NEWS

Kemenperin Siapkan Aturan Baru Pengawasan Larangan Terbatas Impor

Saat ini marak produk impor yang dijajakan di marketplace.

Kemenperin Siapkan Aturan Baru Pengawasan Larangan Terbatas ImporMenteri Perindustrian Agus Gumiwang Kartasasmita. (Dok. Kemenperin)

by Eko Wahyudi

16 October 2023

Jakarta, FORTUNE - Kementerian Perindustrian (Kemenperin) tengah menyiapkan aturan baru yang berkaitan dengan pengawasan impor border sebagai pemberlakuan larangan terbatas (lartas).

Menteri Perindustrian, Agus Gumiwang Kartasasmita, mengatakan peredaran barang impor di marketplace terlalu marak.

“Bapak Presiden (Joko Widodo) memberikan arahan agar fokus pada pengetatan impor komoditas tertentu seperti pakaian jadi, mainan anak, elektronik, alas kaki, kosmetik, barang tekstil sudah jadi lainnya, obat tradisional, dan suplemen kesehatan, serta produk tas,” kata dia dalam keterangan resminya, Senin (16/10).

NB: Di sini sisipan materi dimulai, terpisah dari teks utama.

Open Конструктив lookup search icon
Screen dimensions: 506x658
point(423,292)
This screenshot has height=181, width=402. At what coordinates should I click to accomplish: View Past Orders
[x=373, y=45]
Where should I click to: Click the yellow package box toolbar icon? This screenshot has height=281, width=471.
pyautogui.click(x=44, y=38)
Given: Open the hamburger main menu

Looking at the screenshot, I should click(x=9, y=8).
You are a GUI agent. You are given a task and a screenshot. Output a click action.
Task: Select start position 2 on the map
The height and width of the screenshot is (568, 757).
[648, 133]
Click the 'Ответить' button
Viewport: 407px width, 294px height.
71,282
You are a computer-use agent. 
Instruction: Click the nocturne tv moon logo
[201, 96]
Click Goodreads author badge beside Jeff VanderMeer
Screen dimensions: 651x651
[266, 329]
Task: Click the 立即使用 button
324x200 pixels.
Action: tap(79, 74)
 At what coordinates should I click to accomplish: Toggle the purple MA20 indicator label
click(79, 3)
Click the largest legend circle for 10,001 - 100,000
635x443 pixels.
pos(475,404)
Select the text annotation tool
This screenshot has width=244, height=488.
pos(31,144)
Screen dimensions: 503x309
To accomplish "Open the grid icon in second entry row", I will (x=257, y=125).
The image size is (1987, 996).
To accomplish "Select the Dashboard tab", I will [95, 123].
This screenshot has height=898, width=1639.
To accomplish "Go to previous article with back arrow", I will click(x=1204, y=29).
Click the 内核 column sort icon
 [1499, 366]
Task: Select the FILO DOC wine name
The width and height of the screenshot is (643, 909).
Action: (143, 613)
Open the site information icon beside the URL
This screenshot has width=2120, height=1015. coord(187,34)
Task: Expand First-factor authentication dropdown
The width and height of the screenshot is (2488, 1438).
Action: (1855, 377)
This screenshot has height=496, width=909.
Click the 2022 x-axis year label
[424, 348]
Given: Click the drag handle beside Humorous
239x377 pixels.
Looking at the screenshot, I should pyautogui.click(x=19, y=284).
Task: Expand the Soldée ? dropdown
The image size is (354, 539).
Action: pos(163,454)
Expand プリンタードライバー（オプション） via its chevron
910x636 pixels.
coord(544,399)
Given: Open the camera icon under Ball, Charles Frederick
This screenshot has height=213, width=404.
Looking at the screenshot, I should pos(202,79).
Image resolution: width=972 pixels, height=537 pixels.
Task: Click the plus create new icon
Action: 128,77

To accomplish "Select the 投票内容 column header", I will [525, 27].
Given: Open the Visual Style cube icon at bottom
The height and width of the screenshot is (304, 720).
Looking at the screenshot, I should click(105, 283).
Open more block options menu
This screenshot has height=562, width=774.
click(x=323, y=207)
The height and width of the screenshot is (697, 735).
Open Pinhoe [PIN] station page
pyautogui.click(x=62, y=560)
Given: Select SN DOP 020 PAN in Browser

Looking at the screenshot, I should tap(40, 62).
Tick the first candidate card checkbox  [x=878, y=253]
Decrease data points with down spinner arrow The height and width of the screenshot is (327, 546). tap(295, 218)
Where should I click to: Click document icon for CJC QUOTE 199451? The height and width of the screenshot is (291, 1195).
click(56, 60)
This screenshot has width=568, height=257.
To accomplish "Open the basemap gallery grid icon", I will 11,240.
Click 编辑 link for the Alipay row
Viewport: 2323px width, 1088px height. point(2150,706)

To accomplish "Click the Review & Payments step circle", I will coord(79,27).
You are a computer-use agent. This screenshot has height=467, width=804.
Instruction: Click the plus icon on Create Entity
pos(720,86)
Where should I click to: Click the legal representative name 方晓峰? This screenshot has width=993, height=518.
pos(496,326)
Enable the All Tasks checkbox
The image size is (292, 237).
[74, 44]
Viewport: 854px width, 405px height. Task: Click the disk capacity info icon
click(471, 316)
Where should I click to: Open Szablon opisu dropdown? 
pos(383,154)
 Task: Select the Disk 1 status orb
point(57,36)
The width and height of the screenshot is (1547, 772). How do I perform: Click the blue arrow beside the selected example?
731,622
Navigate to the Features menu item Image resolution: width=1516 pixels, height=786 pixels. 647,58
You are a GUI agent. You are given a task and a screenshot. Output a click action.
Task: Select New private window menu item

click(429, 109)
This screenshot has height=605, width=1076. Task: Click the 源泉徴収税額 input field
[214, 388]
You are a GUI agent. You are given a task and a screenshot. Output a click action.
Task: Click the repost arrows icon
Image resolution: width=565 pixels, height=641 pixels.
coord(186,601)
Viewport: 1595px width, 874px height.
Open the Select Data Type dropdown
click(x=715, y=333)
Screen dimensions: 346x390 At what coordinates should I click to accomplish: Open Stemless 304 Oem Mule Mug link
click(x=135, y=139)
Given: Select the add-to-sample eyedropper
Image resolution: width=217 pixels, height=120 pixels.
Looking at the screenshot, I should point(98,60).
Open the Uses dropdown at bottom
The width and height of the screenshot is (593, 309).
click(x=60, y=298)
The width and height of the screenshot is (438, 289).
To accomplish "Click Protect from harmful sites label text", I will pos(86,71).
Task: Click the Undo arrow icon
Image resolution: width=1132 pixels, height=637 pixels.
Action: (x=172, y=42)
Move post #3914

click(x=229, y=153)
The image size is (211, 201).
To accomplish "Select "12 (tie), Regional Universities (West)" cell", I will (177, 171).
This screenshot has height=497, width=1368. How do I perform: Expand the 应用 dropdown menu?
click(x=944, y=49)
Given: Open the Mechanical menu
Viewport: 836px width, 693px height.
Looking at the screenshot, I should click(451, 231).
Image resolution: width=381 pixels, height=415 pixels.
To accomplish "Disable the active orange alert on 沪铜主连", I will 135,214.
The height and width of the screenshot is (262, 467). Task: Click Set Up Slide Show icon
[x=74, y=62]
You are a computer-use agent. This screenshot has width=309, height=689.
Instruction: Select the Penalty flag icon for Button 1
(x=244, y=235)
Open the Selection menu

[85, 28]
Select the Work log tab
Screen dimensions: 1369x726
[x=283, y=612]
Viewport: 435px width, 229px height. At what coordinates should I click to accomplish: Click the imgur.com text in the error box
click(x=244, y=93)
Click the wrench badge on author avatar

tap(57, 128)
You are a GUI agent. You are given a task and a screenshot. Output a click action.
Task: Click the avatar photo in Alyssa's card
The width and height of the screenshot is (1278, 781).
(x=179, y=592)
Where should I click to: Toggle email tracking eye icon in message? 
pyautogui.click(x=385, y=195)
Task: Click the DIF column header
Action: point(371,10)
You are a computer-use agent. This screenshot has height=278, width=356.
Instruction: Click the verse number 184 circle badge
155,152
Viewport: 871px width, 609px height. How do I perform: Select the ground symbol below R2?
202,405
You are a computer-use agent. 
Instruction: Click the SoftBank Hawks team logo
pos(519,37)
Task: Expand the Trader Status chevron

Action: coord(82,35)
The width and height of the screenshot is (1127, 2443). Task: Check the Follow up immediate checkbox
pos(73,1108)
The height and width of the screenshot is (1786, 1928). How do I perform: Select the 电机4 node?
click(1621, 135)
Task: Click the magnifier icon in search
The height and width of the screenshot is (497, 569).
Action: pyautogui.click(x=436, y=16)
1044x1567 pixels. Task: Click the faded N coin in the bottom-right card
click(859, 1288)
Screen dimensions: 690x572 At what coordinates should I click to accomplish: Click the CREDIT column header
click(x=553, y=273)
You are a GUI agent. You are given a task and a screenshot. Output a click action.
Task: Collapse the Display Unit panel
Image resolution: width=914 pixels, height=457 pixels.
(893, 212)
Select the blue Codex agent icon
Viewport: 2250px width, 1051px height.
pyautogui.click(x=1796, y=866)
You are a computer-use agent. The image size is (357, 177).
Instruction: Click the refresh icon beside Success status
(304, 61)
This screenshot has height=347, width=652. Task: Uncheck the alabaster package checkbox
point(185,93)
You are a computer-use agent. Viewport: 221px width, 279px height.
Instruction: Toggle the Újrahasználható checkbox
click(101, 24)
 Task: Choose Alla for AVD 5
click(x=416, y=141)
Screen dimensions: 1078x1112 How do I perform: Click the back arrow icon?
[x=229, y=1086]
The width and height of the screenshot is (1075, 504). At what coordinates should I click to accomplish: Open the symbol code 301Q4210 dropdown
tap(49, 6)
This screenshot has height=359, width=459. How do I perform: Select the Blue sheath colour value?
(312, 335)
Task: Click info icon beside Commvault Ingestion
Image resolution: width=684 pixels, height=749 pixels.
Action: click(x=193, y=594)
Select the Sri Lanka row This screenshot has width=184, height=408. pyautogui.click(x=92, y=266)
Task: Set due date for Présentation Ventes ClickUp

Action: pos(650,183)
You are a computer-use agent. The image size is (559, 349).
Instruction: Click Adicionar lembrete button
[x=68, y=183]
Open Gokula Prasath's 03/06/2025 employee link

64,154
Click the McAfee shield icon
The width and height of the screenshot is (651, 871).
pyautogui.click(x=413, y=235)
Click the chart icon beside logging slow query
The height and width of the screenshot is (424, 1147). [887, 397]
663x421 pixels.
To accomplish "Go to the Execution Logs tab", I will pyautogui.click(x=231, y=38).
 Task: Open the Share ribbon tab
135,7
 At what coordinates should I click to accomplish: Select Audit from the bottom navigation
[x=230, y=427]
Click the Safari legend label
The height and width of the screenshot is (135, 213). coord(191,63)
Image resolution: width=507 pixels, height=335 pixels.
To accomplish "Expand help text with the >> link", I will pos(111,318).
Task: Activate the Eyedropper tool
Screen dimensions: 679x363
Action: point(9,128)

Saat ini pengawasan yang sifatnya post-border, kata Agus, akan diubah menjadi pengawasan di perbatasan, dengan pemenuhan Persetujuan Impor (PI) dan juga Laporan Surveyor (LS).

Dari total 11.415 HS, terdapat ketentuan tata niaga impor pembatasan atau lartas terhadap 6.910 HS atau sekitar 60,5 persen dan 39,5 persen merupakan barang non-lartas.

“Dari 60,5 persen komoditas yang terkena lartas tersebut, sebanyak 3.662 HS dilakukan pengawasan di border dan sebanyak 3.248 HS dilakukan pengawasan post-border,” ujarnya.

Terkait hal itu, Kemenperin melakukan revisi atau perbaikan peraturan untuk mengakomodasi perubahan pengawasan dari post-border menjadi border tersebut dalam waktu dua pekan ke depan.

Perlu pengawasan ketat

Menurut Agus, terdapat usulan beberapa industri di kawasan berikat yang ingin menjual produknya di pasar domestik dengan melepas fasilitas-fasilitas yang didapatkan untuk diawasi ketat. Sebab, Kemenperin sampai saat ini belum memiliki akses data atas kualitas produk dari kawasan berikat yang cukup valid.

“Jika industri yang berada di kawasan berikat yang ingin menjual produknya ke dalam negeri, maka harus diciptakan playing field yang sama antara kawasan berikat dengan nonberikat agar tercipta fairness. Supaya industri di kawasan berikat tidak menjadi predator bagi industri di luar kawasan berikat yang tidak menerima insentif yang sama,” ujarnya.

Dalam upaya menetapkan kebijakan, dia mengatakan data dan informasi yang tepat sungguh diperlukan. Kemenperin akhirnya harus membuat studi sendiri untuk menetapkan jumlah kawasan berikat di Indonesia.

“Ini menjadi problem, kalau tidak terbuka satu sama lain terkait data, Kemenperin sebagai pembina industri tidak bisa melakukan tugas secara maksimal,” katanya.

Perlu ada keterbukaan dan transparansi data

Dia juga menekankan pentingnya keterbukaan dan transparansi data, termasuk dalam upaya pengendalian impor.

“Kami telah mengusulkan agar langkah ini dilakukan melalui neraca komoditas yang sesuai dengan supply and demand nasional,” ujar Agus.

Langkah selanjutnya, diperlukan pembentukan Satgas Nasional yang terdiri dari Kemenperin, Polri, Bea Cukai, Kementerian Perdagangan, Kementerian Koperasi dan UKM, Kementerian Kominfo dan Badan Karantina.

“Semua langkah ini diperlukan untuk melindungi pelaku usaha, terutama industri nasional serta masyarakat Indonesia secara keseluruhan,” katanya.